By Juliette

I am heading to Zambia in September and I just can’t wait! Ross and I are heading off to visit our friends Sarah and Spencer who have recently moved to the capital, Lusaka. In preparation for this, Sarah, Ross and I cooked up a Zambian feast which I am delighted to share with you.

We used recipes from femonomics which were very helpful and also somewhat ambiguous as to quantities and timings, so I hope what we came up with resembles Zambian food. We’ll find out in September! Here are the dishes we made (with varying degrees of success)


Fried Rape

This was probably the most straightforward recipe, although we didn’t enjoy calling it rape (despite that being the name of the vegetable). We used spring greens instead of actual rape which worked well. I wasn’t sure about sticking in half a raw onion and tomato midway through cooking but in fact they had a lovely taste and texture. I also got into the spirit of freeform cooking and added a dash of lemon juice for zing. Is that fusion cookery?

Sweet potatoes with groundnuts

This went down a storm with Ross and Sarah, but I found it too claggy and could only eat a mouthful. We used peanut butter instead of groundnuts, and we used a cheap supermarket peanut butter with a plentiful sugar content which meant it was incredibly sweet, like a pudding. I would make it again, but I would have a classier PB and use less of it.


N’shima is a staple food made of maize which is eaten with many meals in Zambia. I do not think we properly worked out the timings on this one so although it was delicious in a lovely bland stodgy way, it had the consistency of a thick cake batter and stuck to your fingers as cake batter would. It was fun to slurp off though and I am so excited to eat n’shima daily on our Zambian trip.

Beans with tomato, onion and green pepper

We were all dubious about using a usually-awful green pepper in this dish, but decided to stay loyal and true to the recipe and I’m glad we did! After agonising over the bean aisle in the supermarket for far too long I went for aduki beans and they were very satisfying.

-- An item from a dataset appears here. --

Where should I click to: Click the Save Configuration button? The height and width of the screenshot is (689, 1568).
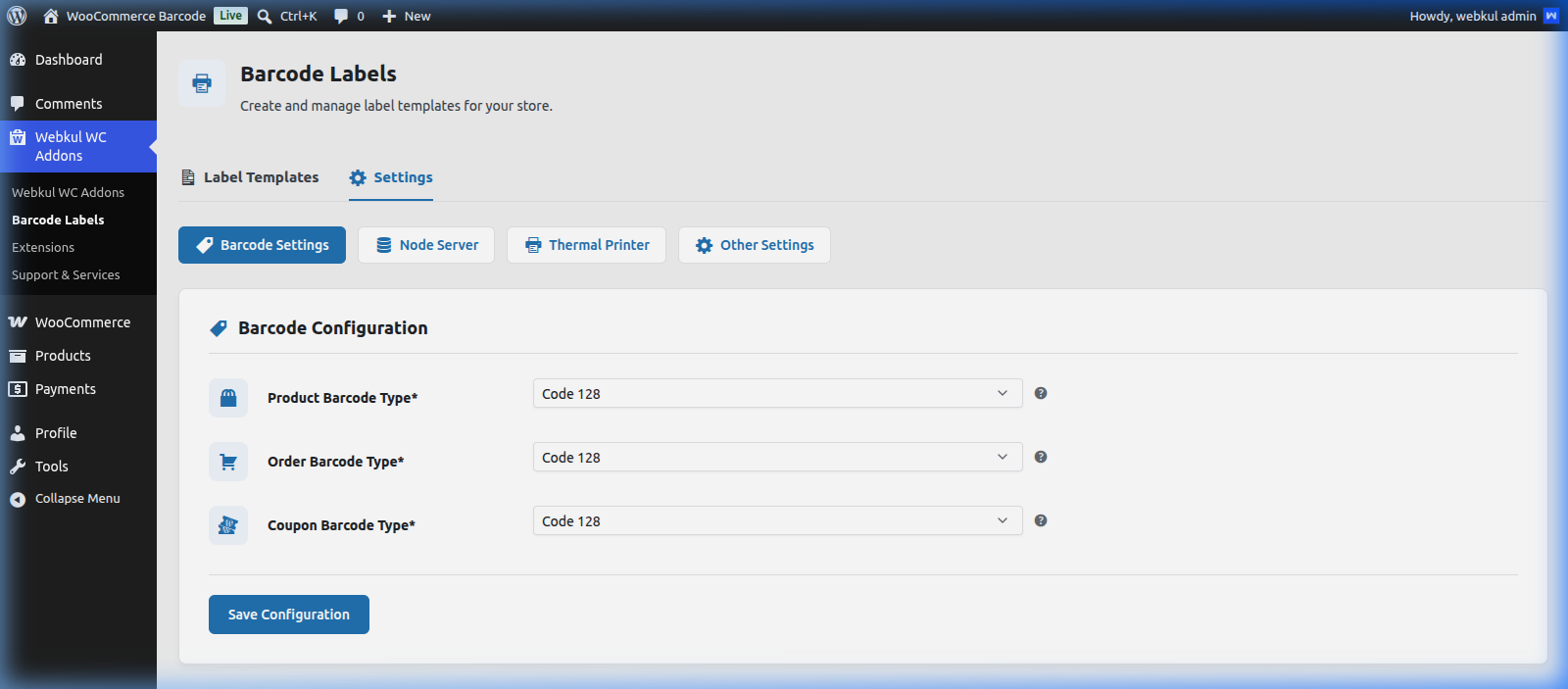289,615
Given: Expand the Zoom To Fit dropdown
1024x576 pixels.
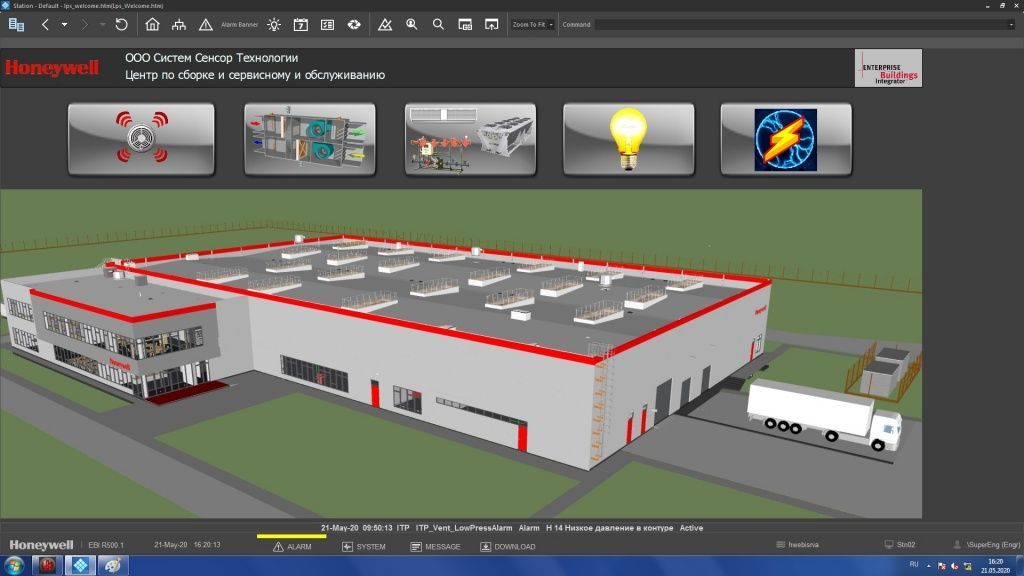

It gave me a real appreciation for the bitter, strange taste of a green pepper which worked well with the sweet tomato and onion, and the smooth beans. I enjoyed this dish so much that I want to experiment with other bean-vegetable-pot combinations. Thanks, Zambia!

Tomato Gravy

Without a doubt the star of the show. I was licking the saucepan clean, but then perhaps it’s because I’m too basic and was most excited by a familiar tomato-onion combo? I even added garlic because I couldn’t resist making what is essentially pasta sauce. However, we did embrace the method of grating the tomatoes and it was time consuming but tasty. I added some curry powder, turmeric and saffron and tried to encourage myself to be brave and confident with the seasonings. This was impressive for me as I usually have squash so weak it looks like water.


Overall I enjoyed our feast a lot, and I especially enjoyed a wrap the next day filled with greens, beans and tomato gravy (with a healthy dose of sriracha). It has made me more adventurous with my cooking and even more excited for our Zambian adventures ahead.